→ **Exercise material**
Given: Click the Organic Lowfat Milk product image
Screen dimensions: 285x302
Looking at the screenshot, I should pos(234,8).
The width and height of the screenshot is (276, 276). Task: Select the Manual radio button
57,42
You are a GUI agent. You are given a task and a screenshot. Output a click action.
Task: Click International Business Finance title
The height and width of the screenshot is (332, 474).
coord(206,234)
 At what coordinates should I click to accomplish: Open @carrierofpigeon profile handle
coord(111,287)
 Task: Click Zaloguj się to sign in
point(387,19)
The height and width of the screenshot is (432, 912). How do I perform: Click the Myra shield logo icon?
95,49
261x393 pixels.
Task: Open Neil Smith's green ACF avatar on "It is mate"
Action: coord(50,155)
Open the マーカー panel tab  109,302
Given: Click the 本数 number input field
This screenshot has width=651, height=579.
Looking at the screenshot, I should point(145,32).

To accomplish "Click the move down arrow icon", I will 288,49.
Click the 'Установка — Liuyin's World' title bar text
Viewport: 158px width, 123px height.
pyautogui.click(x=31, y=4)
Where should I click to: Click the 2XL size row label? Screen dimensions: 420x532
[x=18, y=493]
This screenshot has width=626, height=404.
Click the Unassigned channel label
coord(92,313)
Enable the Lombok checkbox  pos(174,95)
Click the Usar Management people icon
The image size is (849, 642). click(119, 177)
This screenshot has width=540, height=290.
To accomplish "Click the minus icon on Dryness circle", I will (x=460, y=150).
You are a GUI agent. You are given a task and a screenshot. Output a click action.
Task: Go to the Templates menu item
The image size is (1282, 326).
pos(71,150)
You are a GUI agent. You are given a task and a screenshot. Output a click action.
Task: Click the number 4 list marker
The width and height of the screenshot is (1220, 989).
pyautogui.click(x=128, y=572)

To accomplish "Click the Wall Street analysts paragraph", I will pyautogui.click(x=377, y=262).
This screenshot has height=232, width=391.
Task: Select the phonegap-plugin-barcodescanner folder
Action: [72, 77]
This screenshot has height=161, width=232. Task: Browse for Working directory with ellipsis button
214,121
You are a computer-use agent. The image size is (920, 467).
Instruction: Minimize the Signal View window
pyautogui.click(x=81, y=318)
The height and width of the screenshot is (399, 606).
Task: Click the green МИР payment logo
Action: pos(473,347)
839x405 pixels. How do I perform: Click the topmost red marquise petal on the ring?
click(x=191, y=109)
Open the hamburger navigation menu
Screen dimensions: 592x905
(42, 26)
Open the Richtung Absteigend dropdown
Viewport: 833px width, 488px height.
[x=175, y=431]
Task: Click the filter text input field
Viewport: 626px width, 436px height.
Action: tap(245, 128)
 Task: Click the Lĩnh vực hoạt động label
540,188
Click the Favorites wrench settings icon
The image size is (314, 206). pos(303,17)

→ **Requirement**
Retype exactly the lines above, from the one with "The width and height of the screenshot is (1220, 989)." through the one with "Task: Click the filter text input field", inclusive.

→ **Response to the exercise**
The width and height of the screenshot is (1220, 989).
pyautogui.click(x=128, y=572)

To accomplish "Click the Wall Street analysts paragraph", I will pyautogui.click(x=377, y=262).
This screenshot has height=232, width=391.
Task: Select the phonegap-plugin-barcodescanner folder
Action: [72, 77]
This screenshot has height=161, width=232. Task: Browse for Working directory with ellipsis button
214,121
You are a computer-use agent. The image size is (920, 467).
Instruction: Minimize the Signal View window
pyautogui.click(x=81, y=318)
The height and width of the screenshot is (399, 606).
Task: Click the green МИР payment logo
Action: pos(473,347)
839x405 pixels. How do I perform: Click the topmost red marquise petal on the ring?
click(x=191, y=109)
Open the hamburger navigation menu
Screen dimensions: 592x905
(42, 26)
Open the Richtung Absteigend dropdown
Viewport: 833px width, 488px height.
[x=175, y=431]
Task: Click the filter text input field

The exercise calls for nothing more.